Валерий ХАЙРЮЗОВ. Это те люди, которые живут в России, любят Россию и готовы отдать свою жизнь за Россию.
Анатолий ГРЕШНЕВИКОВ. В нашем Союзе писателей тысячи членов, но все ли они русские по духу, по подвижническим делам? Что для тебя означает понятие "русский писатель"? Обязывает ли это понятие к чему-либо?
Валерий ХАЙРЮЗОВ. Прежде всего, русский писатель — это совестливый человек, сын своего Отечества.
Анатолий ГРЕШНЕВИКОВ. В этой же книге у тебя прозвучала такая мысль: "Если спорить, то с Василием Беловым, если молчать, то с Валентином Распутиным". Вопрос простой: о чём ты спорил с Беловым и зачем молчал с Распутиным? И второй вопрос в продолжение этой темы: не ощущаешь ли ты себя одиноким, потеряв таких собеседников? Можешь ли ты с кем поспорить, как с Беловым, и помолчать, как с Распутиным?
Валерий ХАЙРЮЗОВ. Валентин Григорьевич Распутин и Василий Иванович Белов были людьми очень разными и внешне, и по своему характеру, по темпераменту, по жизненному опыту. И как писатели они были разными. Объединяло их, на мой взгляд, то, что они с детства знали крестьянский труд. Оба они писали об этом точно, выверено, не скрывая своей любви к родной земле.
Я не раз заставал Распутина в рабочей одежде, кирзовых сапогах и фуфайке, когда он копал огород, сажал картошку, огурцы, помидоры, морковь, свёклу у себя на даче. Видел и руки Белова, крупные, привыкшие к топору, с сухими мозолями и жёстким рукопожатием. В разговорах, если кто-то пытался навязать ему свою волю, он сразу же, без оглядки, не расшаркиваясь перед собеседником, бросался в спор, глаза его начинали сверкать из-под седых нависающих бровей — ну ни дать ни взять бульдог, который от своего не отступит и будет трепать, насколько хватит сил. Доверял он больше всего своему уму и сердцу. Да, и не привык проигрывать спор, уверовав, что его мнение — правильное и окончательное. А дальше — твоё дело, согласишься ты с ним или отступишь.
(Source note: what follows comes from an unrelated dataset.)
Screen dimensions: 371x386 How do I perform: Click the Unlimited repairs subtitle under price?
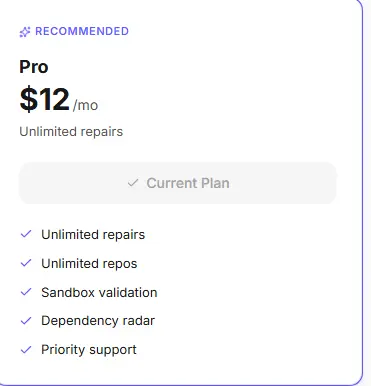tap(71, 132)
Авторитет среди читателей у него был огромным. Особенно любили его в родной Вологде. Любили за прямоту, за умение сказать правду в глаза тем, кому было не принято её говорить.
Однажды, ещё в советское время, в ходе поездки писательской делегации в Грузию на торжественном приёме Василий Иванович попросил слова. Сравнив жизнь в Вологодской области, где природные условия гораздо суровее грузинских, приведя цены на зелень, яблоки, мандарины, фрукты и добавив, что его землякам при сильных морозах нужны дополнительные расходы на зимнюю одежду, он заглянул в подготовленную им заранее бумажку и назвал бюджеты Вологодской области и Грузии. Цифра для его Вологодчины оказалась в разы меньше, чем для южной и союзной с нами тогда республики.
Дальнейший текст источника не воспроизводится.